◆ **Work instructions**:
a. In the passage on ditheism and dualism, copy the stretch from "However, ditheism is" through "of that word.", swapping "theological discourse" for "religious writing".
b. Answer these questions from the passage on ditheism and dualism:
(i) Who does it name as the most famous ontological dualist, at least in the West?
(ii) Which tradition does it call the great exemplar of seemingly polytheistic systems that end up as a complicated monotheism?
(iii) Of which century is Karl Barth said to be arguably the most famous Christian theologian?

◆ **Text provided**:

══════════

We can see that in many ways, ditheism is just an intensification and spiritualization of ontological dualism: matter and mind are not only seen as fundamentally separate realities, but as opposed spiritual forces. However, it’s important to note that while a ditheist will basically always have to be an ontological dualist—if there are two fundamentally opposed deities, each generating their own kind of substrate or stuff, it’s hard to see how those two different kinds of “stuff” could somehow actually be made of the same thing—an ontological dualist need not be a ditheist. Indeed, our most famous ontological dualist (at least in the West), René Descartes, was most certainly not a ditheist. Descartes believed that the one God created both mind and matter. So although they were ontologically distinct and could not be converted into one another, they both had the same (divine) source.
Now, the opposite of a ditheist is obviously just either a monotheist, or potentially a polytheist (however, it’s worth noting that many systems of thought that superficially seem polytheistic end up being something like a very complicated monotheism; Hinduism is the great exemplar here. And even those systems which seem more straightforwardly polytheistic never assert that each of the gods and goddesses they recognize actually create distinct kinds of “stuff” or fundamental reality. Such polytheisms will generally still be either ontologically dualist or monist. I may have more to say about this in a later post, but I don’t want to get sidetracked any further just now).
However, ditheism is not the only way that the term “dualism” shows up in theological discourse. Karl Barth, arguably the most famous Christian theologian of the 20th century, is often referred to as a “dualist”, but in neither the ontological or ditheistic sense of that word.

══════════

◆ **Records from a pointing dataset**:
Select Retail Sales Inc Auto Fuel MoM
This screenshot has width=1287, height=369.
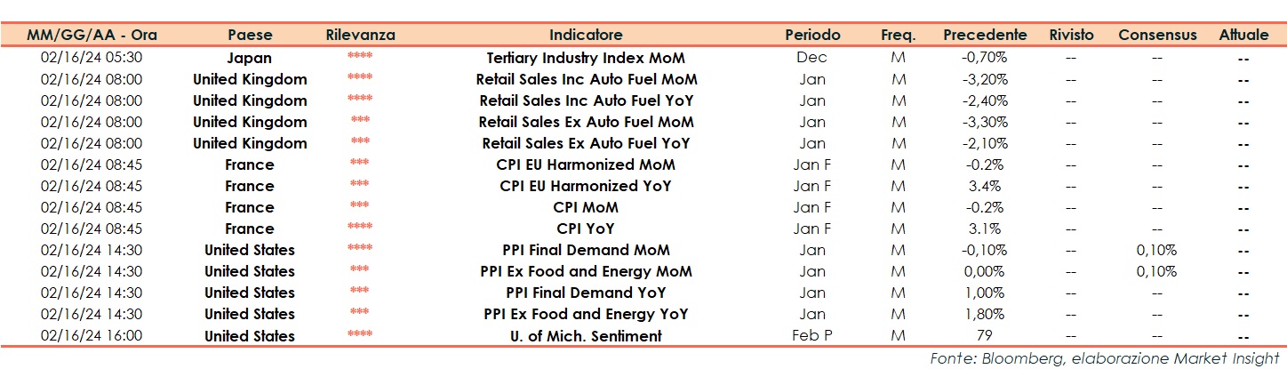coord(586,79)
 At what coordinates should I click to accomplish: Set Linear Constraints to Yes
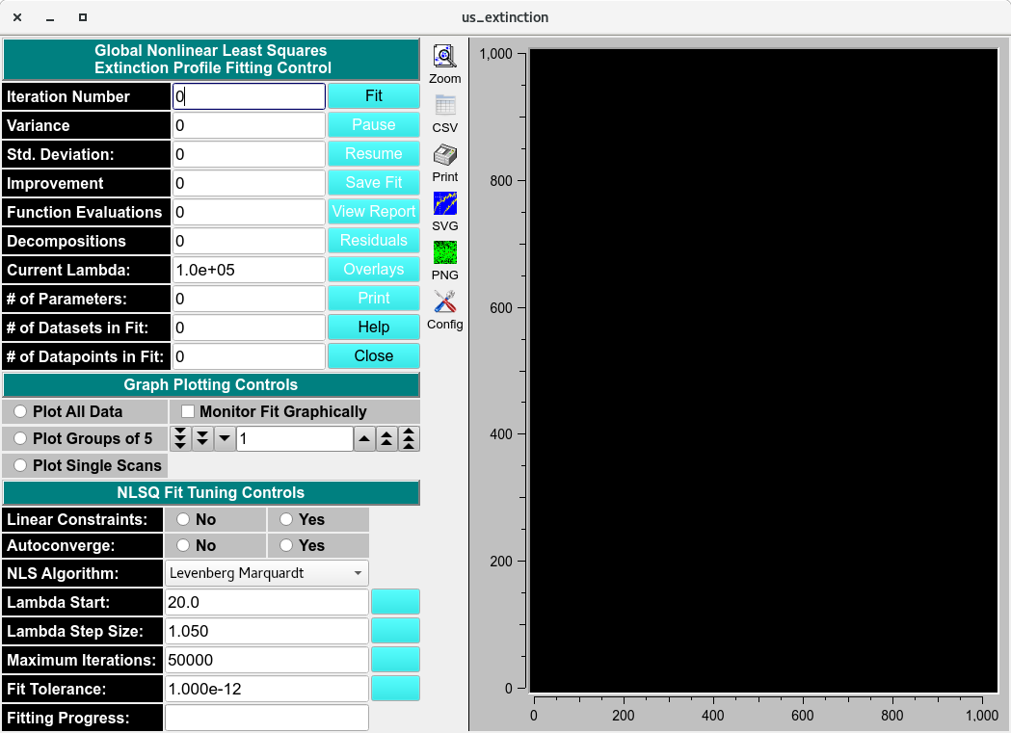tap(286, 519)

══════════

◆ **Outputs in order**:
a.
However, ditheism is not the only way that the term “dualism” shows up in religious writing. Karl Barth, arguably the most famous Christian theologian of the 20th century, is often referred to as a “dualist”, but in neither the ontological or ditheistic sense of that word.

b.
(i) René Descartes
(ii) Hinduism
(iii) The 20th century